Brian Barrido: Exactly.
N.S.: I have to ask this, even though it sounds rhetorical. Are you disappointed?
Brian Barrido: I am disappointed. I don’t believe that justice was done. I believe we had a good shot at winning the case on several grounds, either the motion or the trial. And I still believe that the victims that the state had weren’t very sympathetic. [NS: My emphases throughout].
N.S.: So, do you believe that those victims didn’t have a right to justice?
Brian Barrido: I don’t believe that those victims of the group that they claim to be a member of, members of, the Illinois European Heritage Association, I believe that that association is nothing more than the Nazis, and I believe that the Nazis stand for nothing but violence.
Brian Barrido: So, do I believe that people are entitled to justice? Yes, I do. Do I believe that in violence such as that the Nazis believed in, and who knows what they were planning on doing at that restaurant, I don’t believe that violence should be rewarded.
N.S.: So, you’re saying that the victims were planning themselves on committing violence at the restaurant?
Brian Barrido: I don’t know. I have no idea.
N.S.: Do you have evidence for that, because you just implied that the victims were the ones who were planning violence?
Brian Barrido: No, I have no evidence of that. All I know is that they’re a Nazi group that was meeting at a restaurant. I have no idea what they were planning on. Could they have been? Yes.
N.S.: And what about the people who weren’t members of that group who were also assaulted by your clients?
Brian Barrido: Oh, those are victims, [unclear] were definitely innocent victims.
Brian Barrido: The problem that I believe the state’s attorneys had with their case. There are 18 people that were involved in this incident. There’s a videotape, a security cam videotape of the people that were entering the restaurant. There are 18 people that went in, only five people were charged. Has there been any investigation as to finding out who those other 13 people were, and were those the people that hit the innocent people that were at the restaurant? I don’t know. All we know is that our clients that were arrested were charged. They were part of what was planned to be a peaceful protest and, as soon as they were arrested, the investigation, as far as we know of, stopped.
N.S.: Do people usually go to a peaceful protest armed with deadly weapons?
Brian Barrido: [Chuckles.] I’ve heard that question 1,000 times, and all I can tell you is that my client, my client, there’s been no evidence that my client was arrested with any sort of [unclear] weapon on him.
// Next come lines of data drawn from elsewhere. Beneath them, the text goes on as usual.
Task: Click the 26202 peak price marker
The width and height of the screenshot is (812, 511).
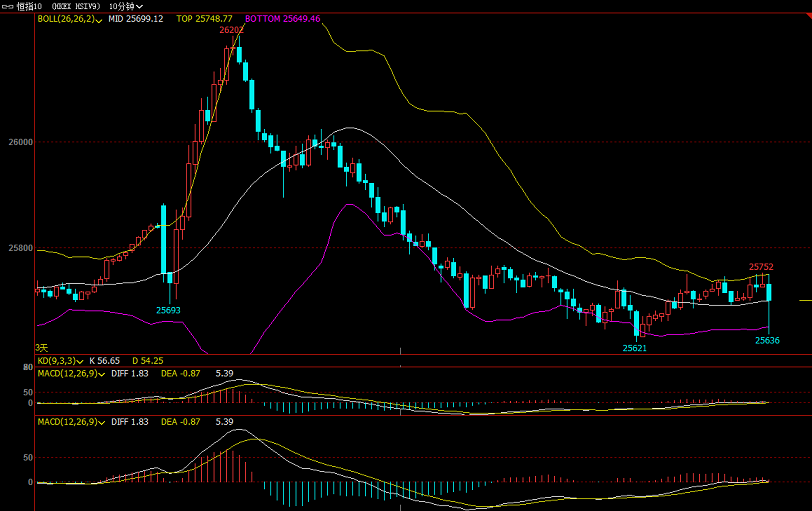Action: point(231,30)
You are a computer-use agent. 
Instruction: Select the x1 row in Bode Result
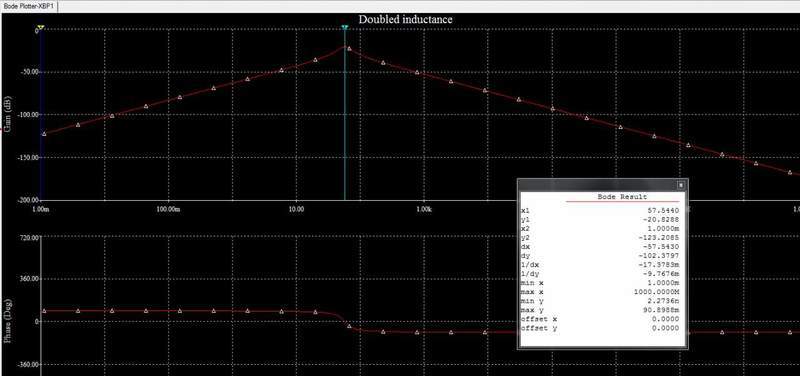tap(600, 210)
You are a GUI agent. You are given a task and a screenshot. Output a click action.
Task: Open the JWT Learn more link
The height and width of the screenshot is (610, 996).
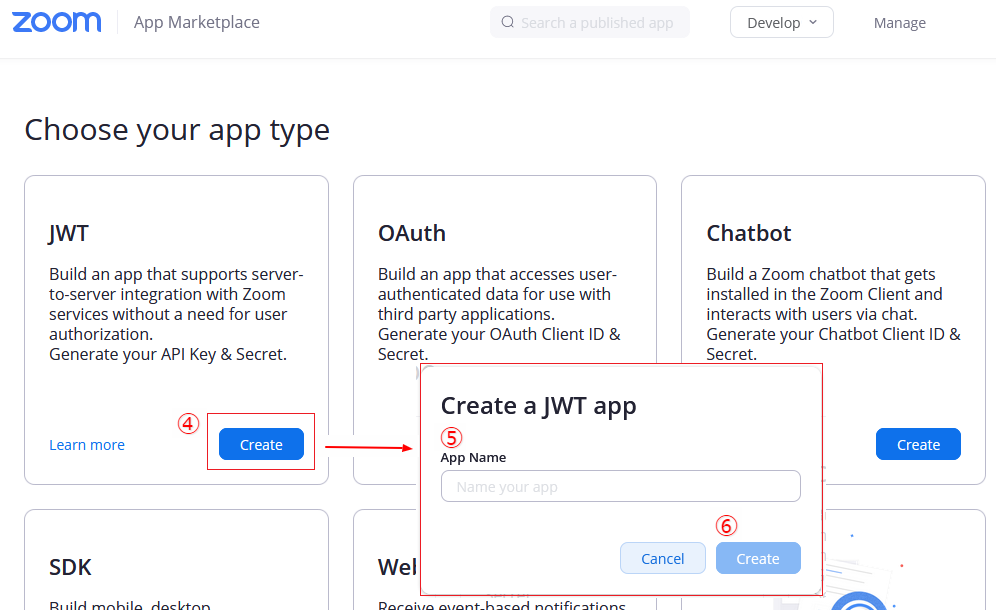point(87,445)
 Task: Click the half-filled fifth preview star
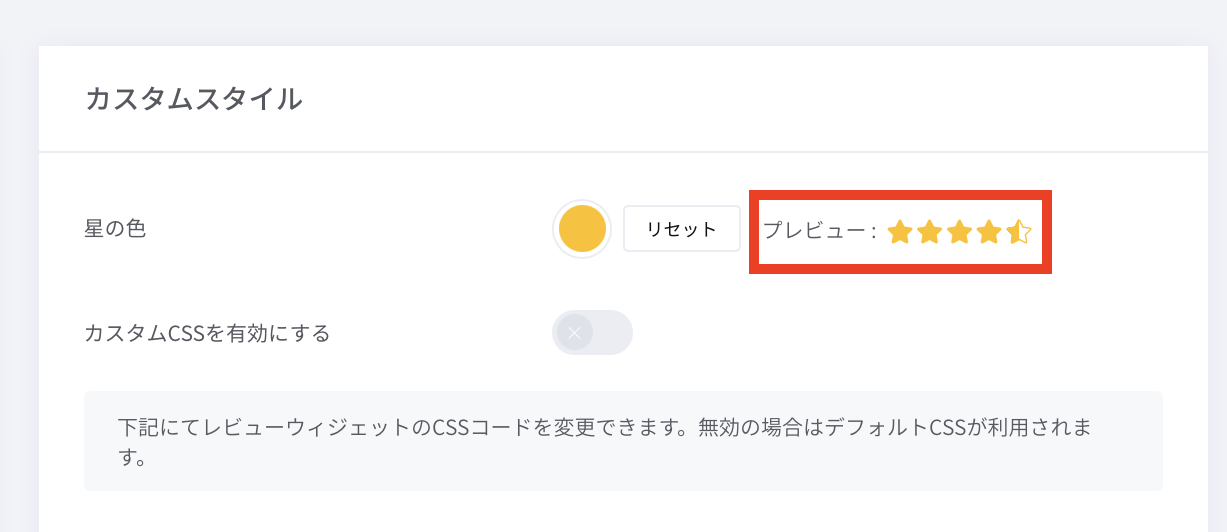click(1019, 233)
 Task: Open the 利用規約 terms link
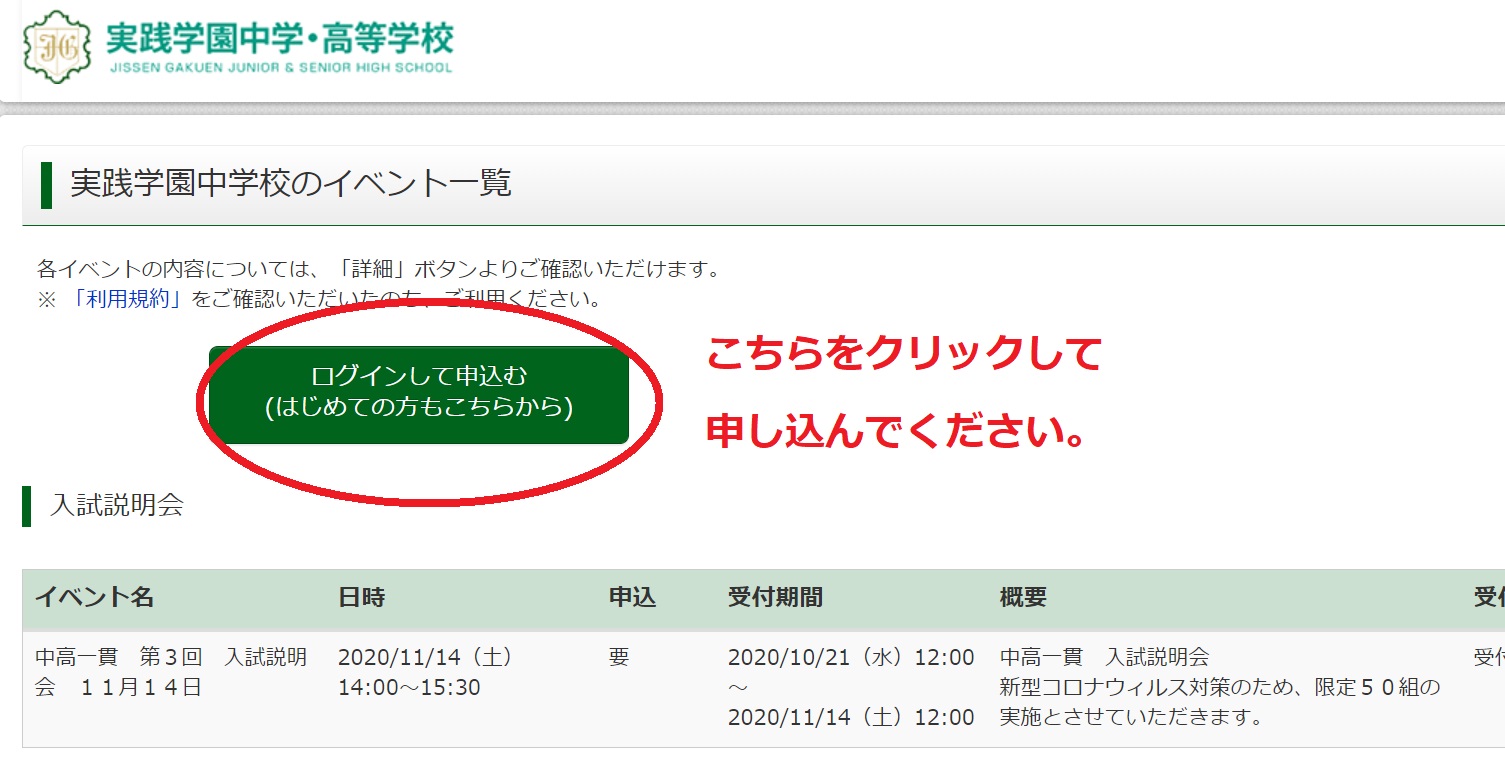coord(126,299)
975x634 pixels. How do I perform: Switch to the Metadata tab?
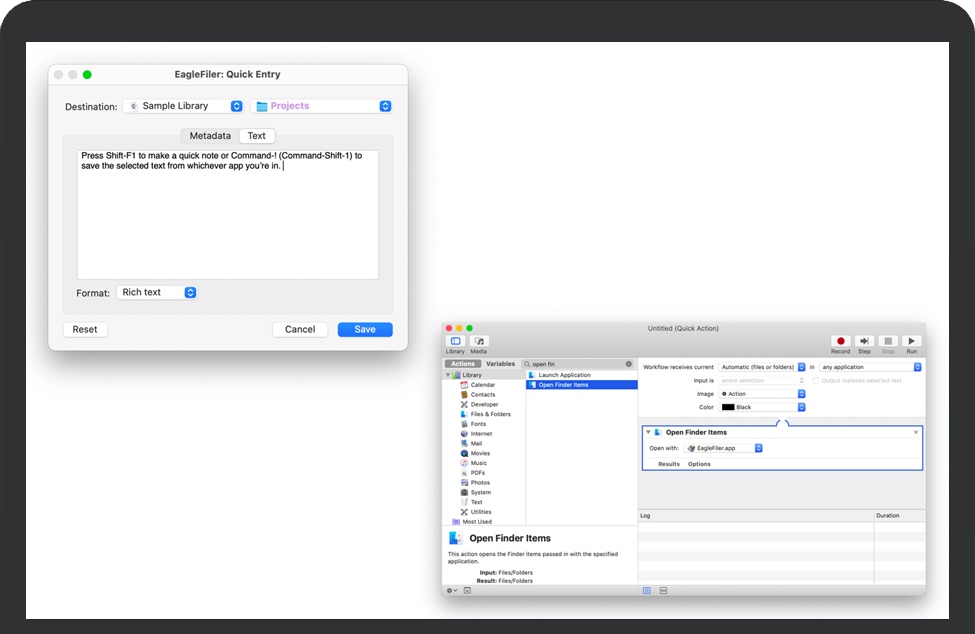(x=210, y=136)
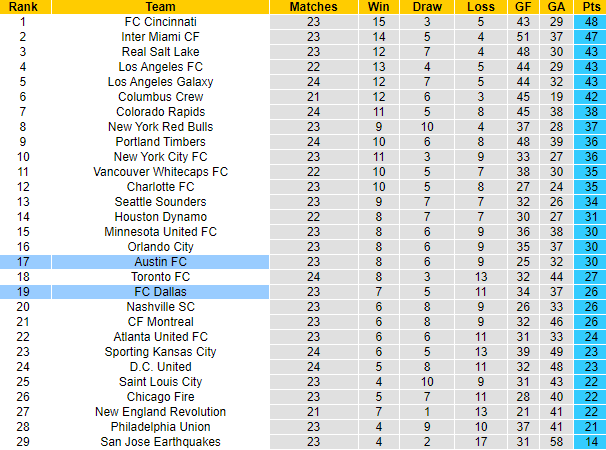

There’s no DNA evidence linking my client to any of those weapons. Now, there has been, according to the state, some DNA evidence linking some of the other defendants to some of the weapons, but in terms of Dylan Sutherlin? Not a thing, not one piece of evidence connecting him to any of the weapons, or even having him inside the restaurant at all.
N.S.: What about the concept of acting in concert?
Brian Barrido: Well, that’s what the state’s theory was, that it was going on accountability [synonym for “acting in concert”], that if they were planning on having many people there, they’re going on the theory of accountability that all 18 were involved. All I can tell you that my client, as far as his knowledge of what was going to happen, was a peaceful protest when he got to the scene. What happened inside? He doesn’t know. He was outside.
N.S.: Anti-racist groups have no history of peaceful protests that I’m aware of.
Brian Barrido: [Unclear.] What I’ve known about the anti-racist movement, which is absolutely nothing, up until this case. I’ve never even heard of anti-racist organizations, such as the ones that my clients are a member of.
N.S.: Well, I’m not familiar with your clients’ groups, but I am familiar with groups calling themselves anti-racist, and they do have a history of violence. That’s their typical m.o.
Brian Barrido: [Unclear] I’ll have to, I have nothing to refute your points [chuckling].
N.S.: I want to thank you …
Brian Barrido: No problem.
N.S.: For your time and your thoroughness in answering these questions, and wish you a Happy New Year.
Brian Barrido: No problem. Thank you. You’re welcome.